** BEGIN RECORDS FOR THIS EXERCISE **

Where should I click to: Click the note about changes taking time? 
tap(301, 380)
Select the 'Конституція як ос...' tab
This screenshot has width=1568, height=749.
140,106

** END RECORDS FOR THIS EXERCISE **
** BEGIN RECORDS FOR THIS EXERCISE **

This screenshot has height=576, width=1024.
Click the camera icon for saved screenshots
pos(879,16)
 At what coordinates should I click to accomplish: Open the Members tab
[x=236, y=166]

** END RECORDS FOR THIS EXERCISE **

▶ **DIRECTIONS FOR THIS TASK**
Copy the rows from the one containing "This screenshot has height=576, width=1024." through the one containing "[x=236, y=166]", swapping "Members" for "Participants" and leaving all else untouched.

▶ **CORRECT RESPONSE**
This screenshot has height=576, width=1024.
Click the camera icon for saved screenshots
pos(879,16)
 At what coordinates should I click to accomplish: Open the Participants tab
[x=236, y=166]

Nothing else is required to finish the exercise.